Protected vs Non protected media types seems to have an effect on popularity.About 90.71 % of non protected media types has been sold and the store has more non protected media than protected .The selling percentage of protected types is only 9.29 % and may be because of this less popularity the store has only 12.87% of protected types in stock compared to 87.13% of non protected types.

## Conclusion

Some of the findings are :
- From analysing the most commonly sold genres in USA , its found that Rock music tracks are most liked by the music lovers which is around 53.378 % followed by Alternative &Punk,Metal,R&B/Soul in that order.

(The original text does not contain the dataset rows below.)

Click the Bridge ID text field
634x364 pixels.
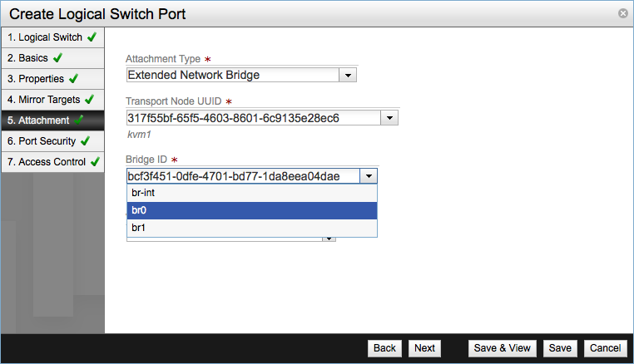click(243, 176)
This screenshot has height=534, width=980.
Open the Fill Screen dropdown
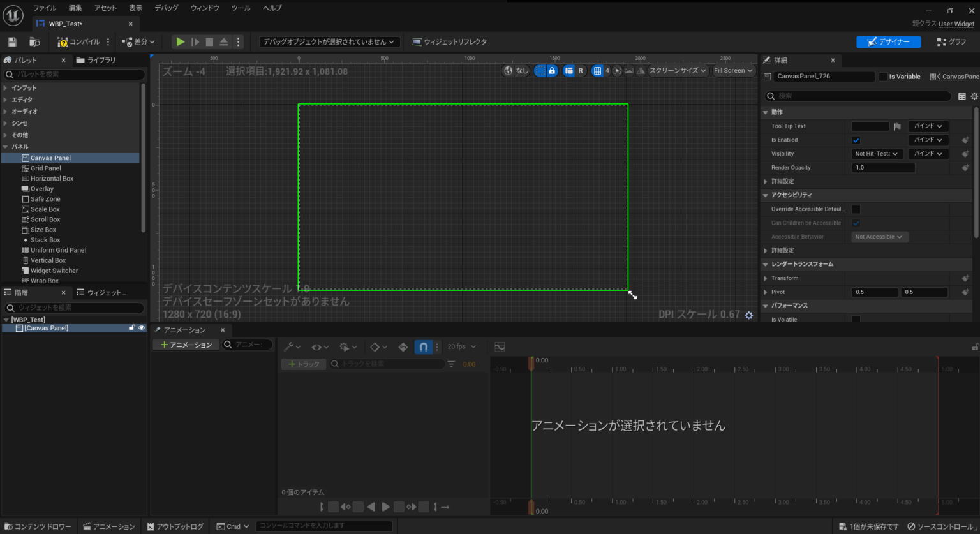click(733, 71)
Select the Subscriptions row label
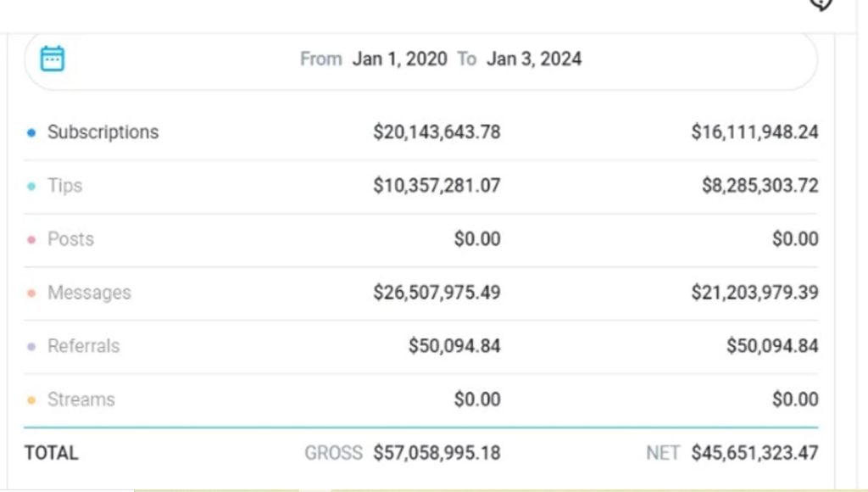This screenshot has height=492, width=868. point(103,132)
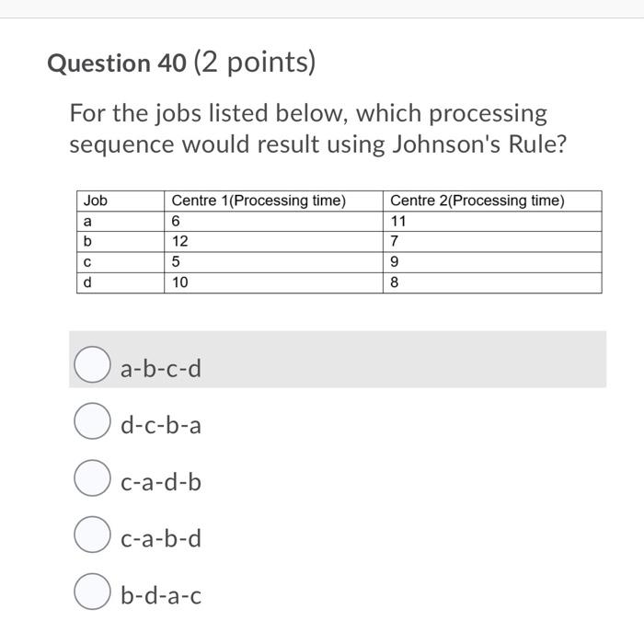Click the Johnson's Rule question text
Screen dimensions: 644x644
[x=318, y=129]
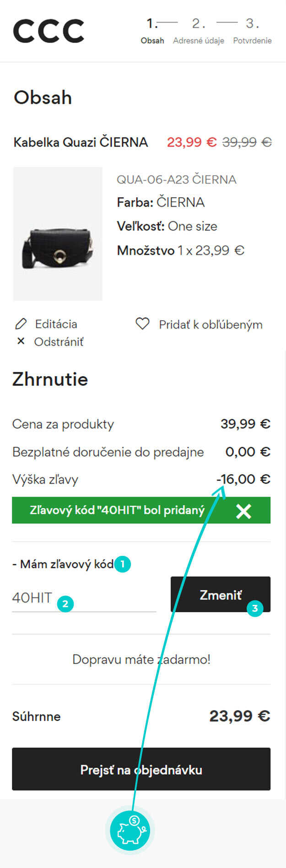Go to step 1 Obsah
Screen dimensions: 286x868
(152, 31)
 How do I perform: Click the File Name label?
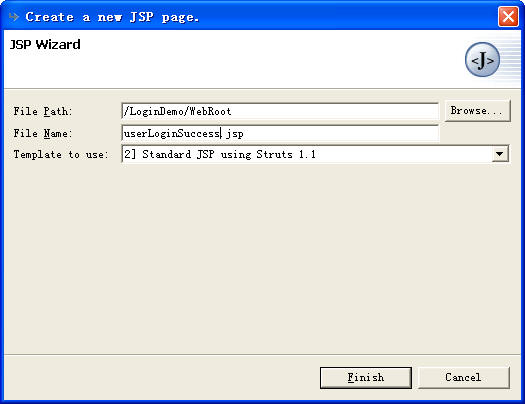click(43, 133)
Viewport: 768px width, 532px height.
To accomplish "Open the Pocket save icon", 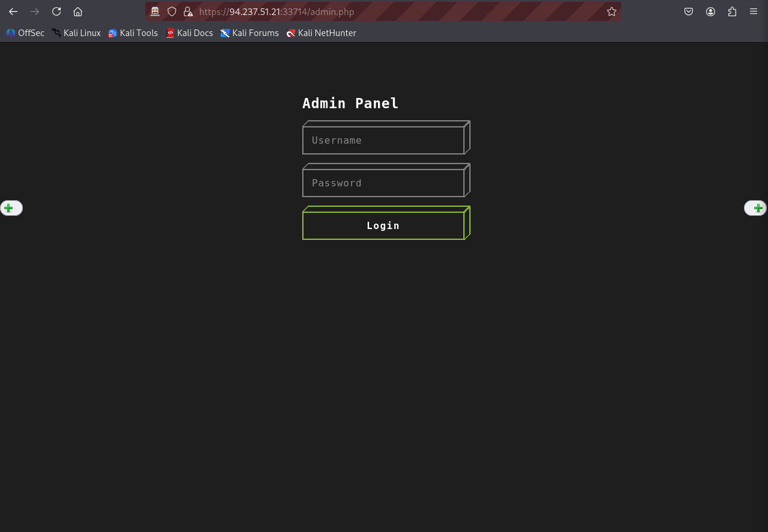I will coord(689,11).
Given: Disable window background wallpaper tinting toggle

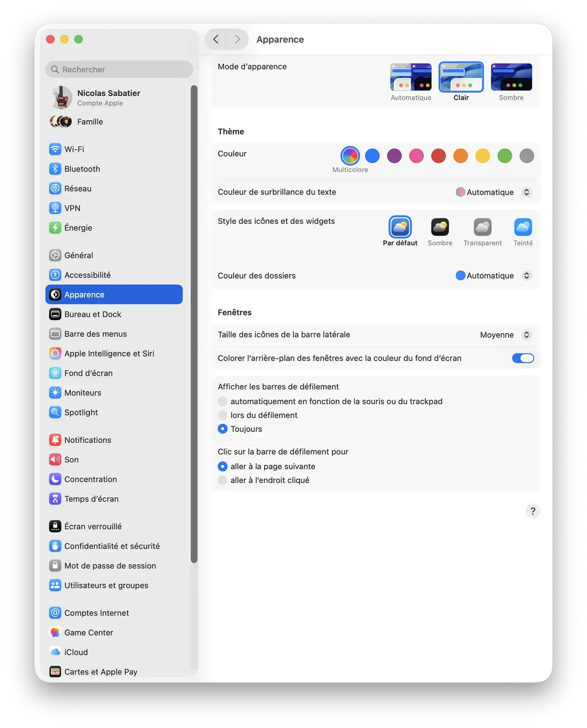Looking at the screenshot, I should pos(522,358).
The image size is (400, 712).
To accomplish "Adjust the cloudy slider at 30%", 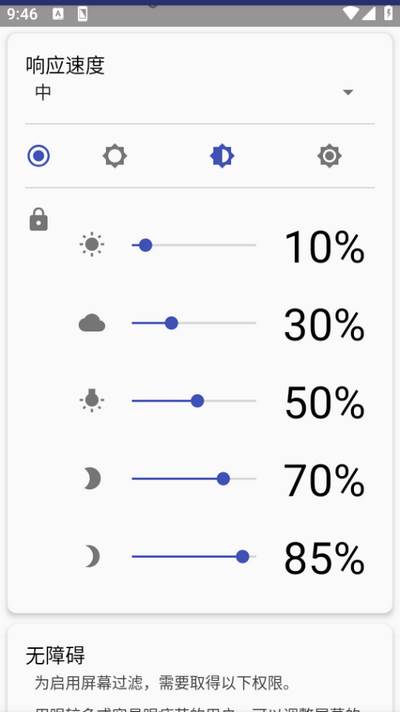I will 194,323.
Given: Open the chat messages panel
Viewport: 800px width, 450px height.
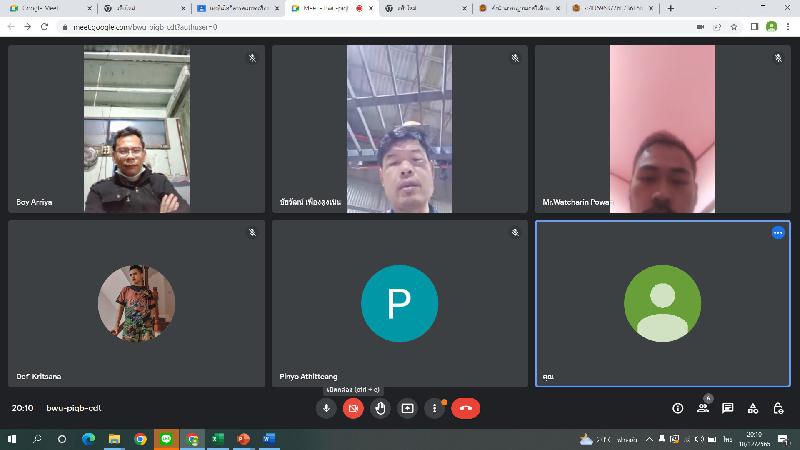Looking at the screenshot, I should [x=728, y=408].
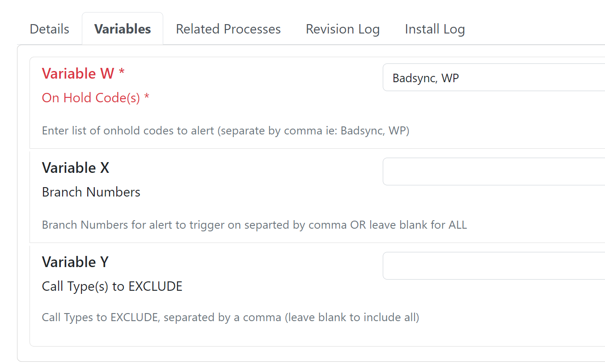
Task: Switch to the Install Log tab
Action: pos(435,29)
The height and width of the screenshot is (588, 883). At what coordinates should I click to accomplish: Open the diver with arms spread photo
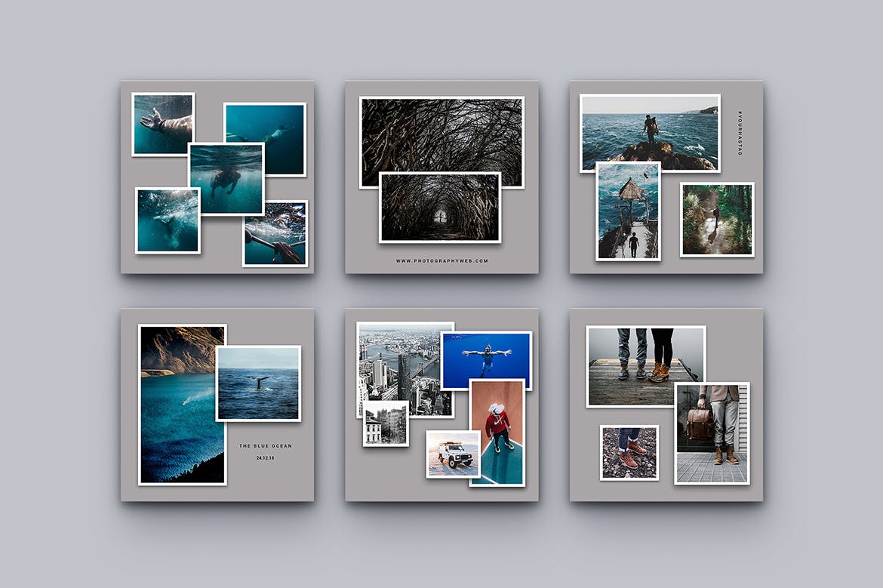coord(487,360)
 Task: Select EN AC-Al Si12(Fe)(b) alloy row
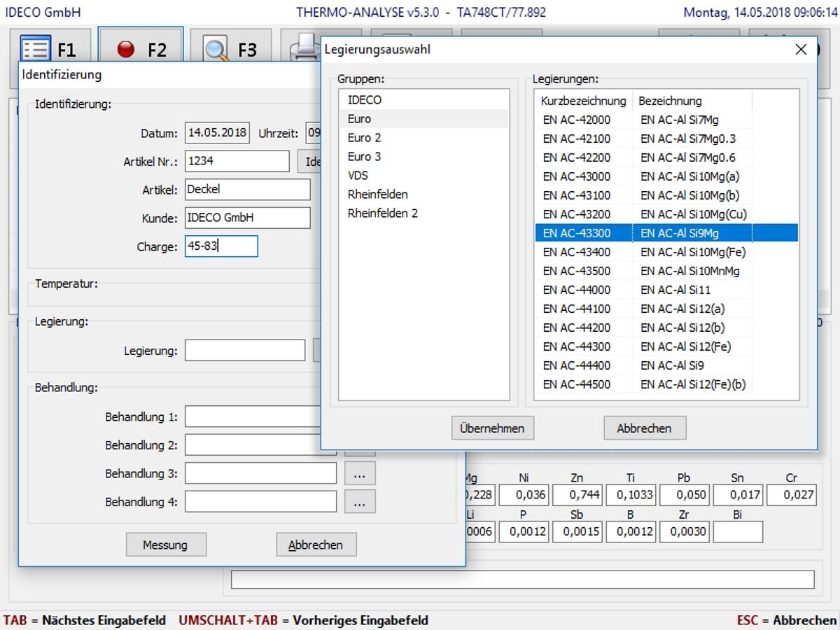(692, 384)
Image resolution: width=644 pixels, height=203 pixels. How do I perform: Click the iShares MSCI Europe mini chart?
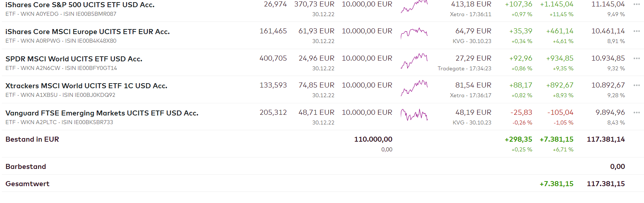(414, 33)
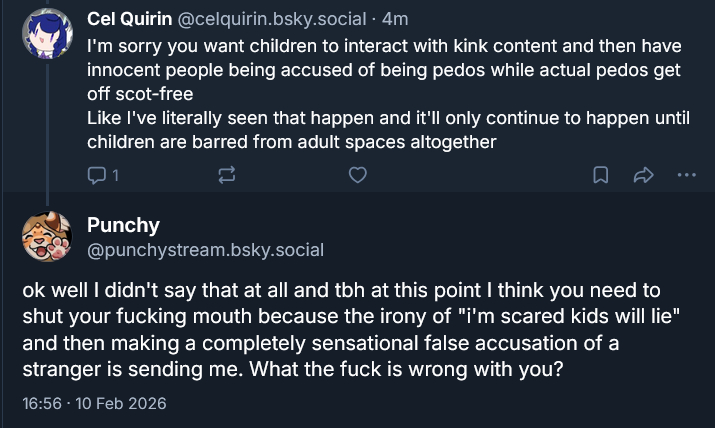The image size is (715, 428).
Task: Open the @punchystream.bsky.social handle link
Action: coord(205,249)
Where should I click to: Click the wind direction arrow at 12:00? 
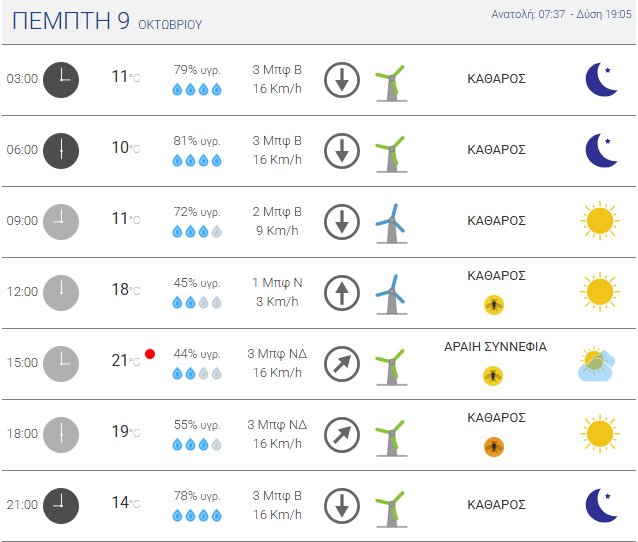point(342,292)
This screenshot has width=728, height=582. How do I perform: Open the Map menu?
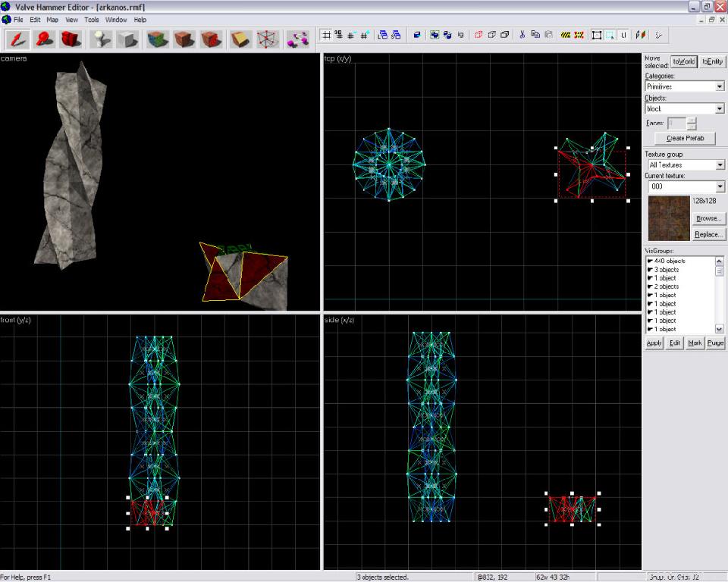pos(52,19)
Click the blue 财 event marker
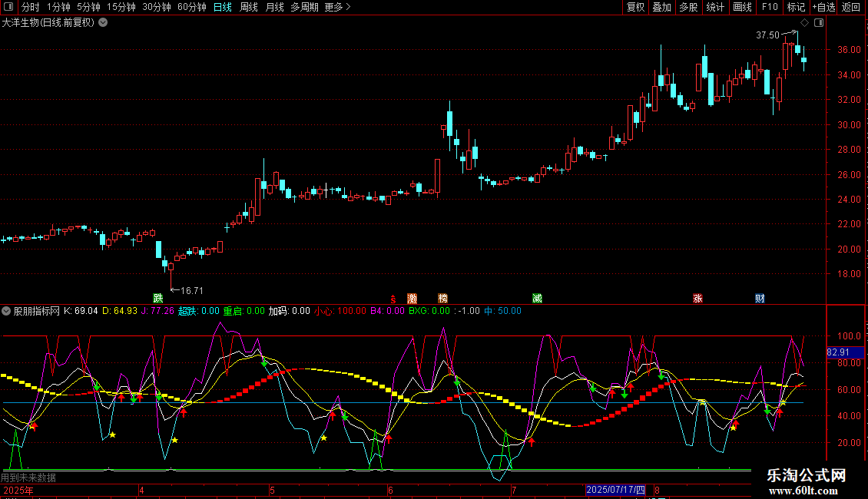The height and width of the screenshot is (499, 868). (760, 298)
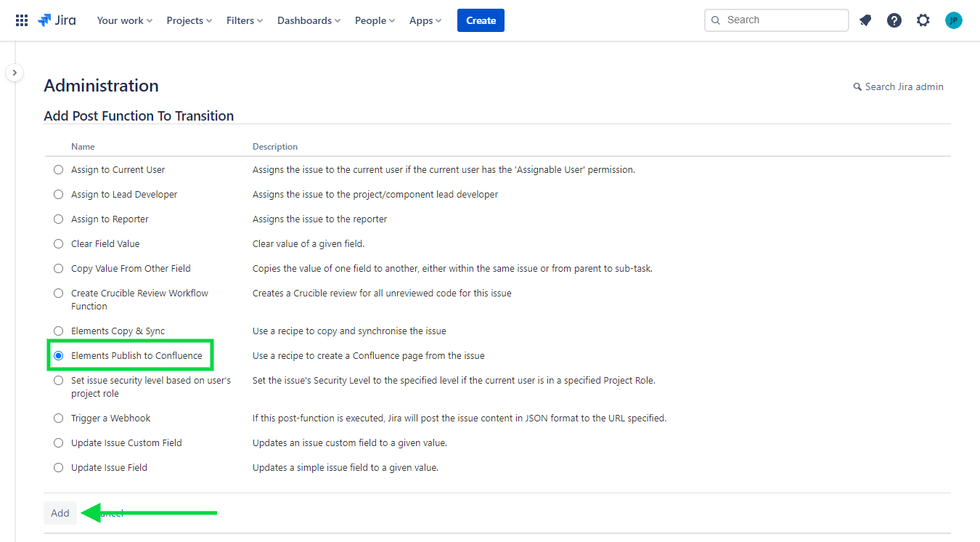
Task: Open the help question mark icon
Action: pos(894,20)
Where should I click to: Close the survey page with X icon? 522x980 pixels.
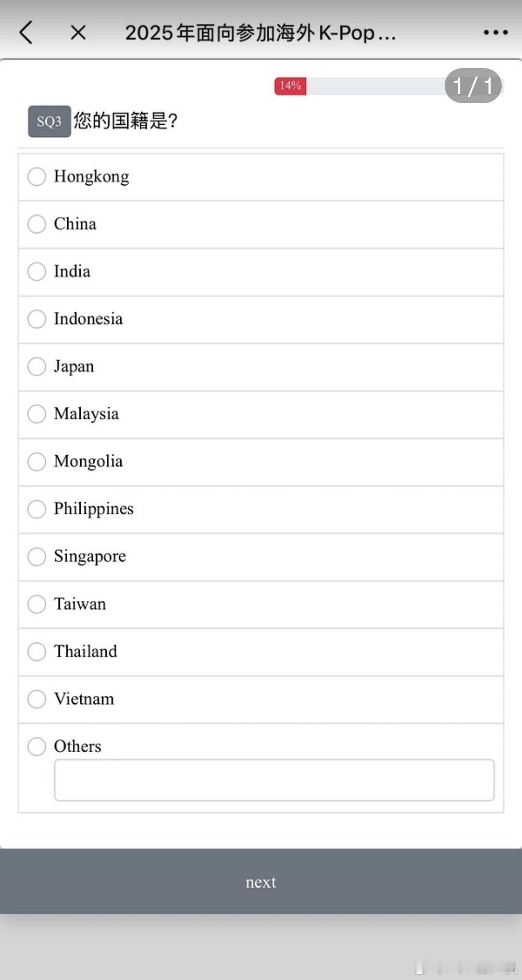click(78, 33)
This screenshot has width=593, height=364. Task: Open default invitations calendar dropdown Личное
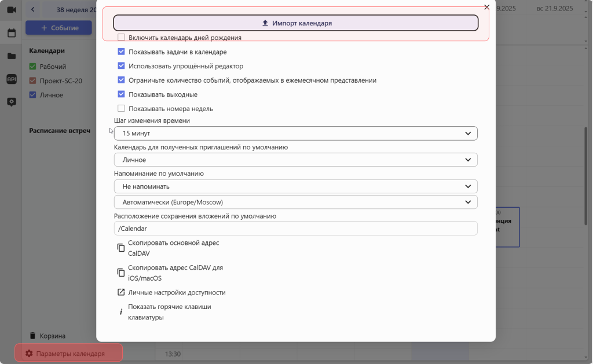295,160
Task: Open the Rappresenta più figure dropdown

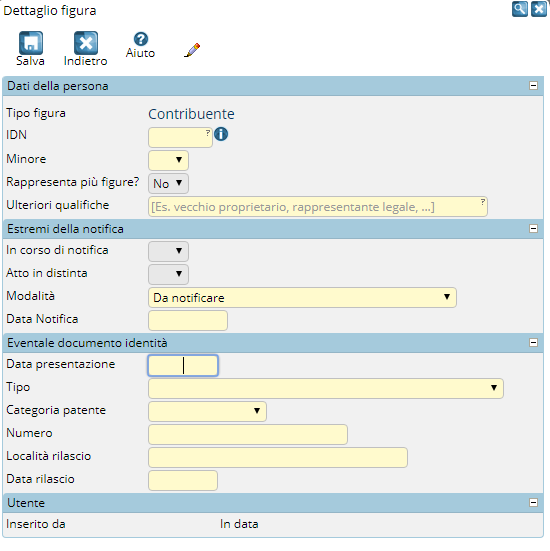Action: click(x=168, y=183)
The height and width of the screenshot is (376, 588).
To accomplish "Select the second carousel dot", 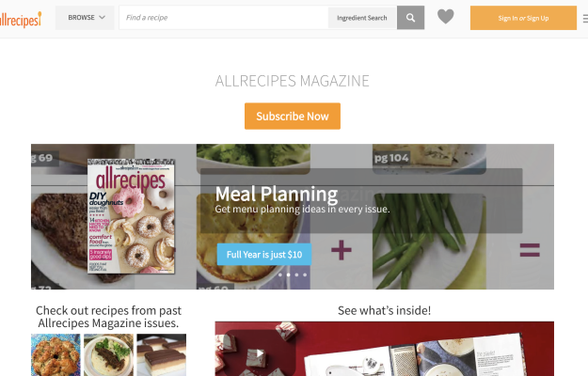I will pyautogui.click(x=289, y=274).
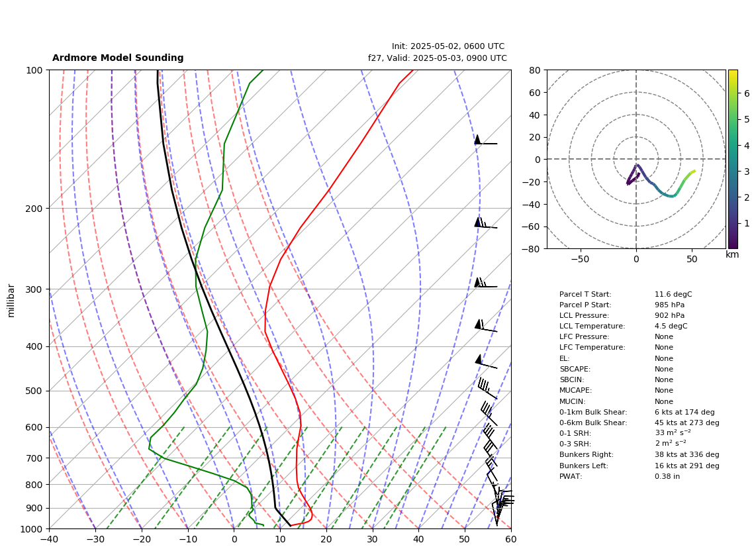Viewport: 756px width, 551px height.
Task: Click the Ardmore Model Sounding title
Action: pyautogui.click(x=118, y=58)
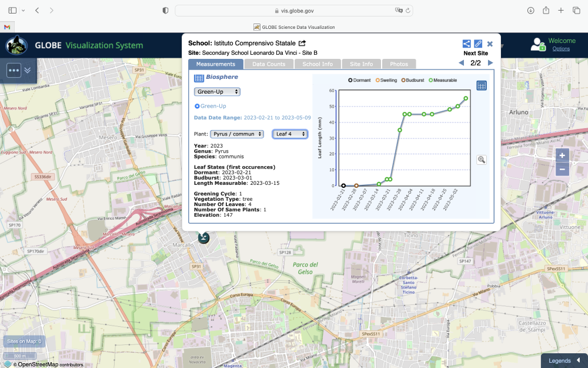Screen dimensions: 588x368
Task: Open the three-dots map menu button
Action: pyautogui.click(x=14, y=70)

- The chinook store should continue to buy single tracks from record companies since the percentage of full album purchased is only 18.56 % where as single track purchase is 81.43 % .
- Tracks belonging to Rock genre is more popular than other genres and the store has about 37.03 % of tracks in Rock genre .
- Non protected media types more popular with a track sales of 90.71 % than protected media types.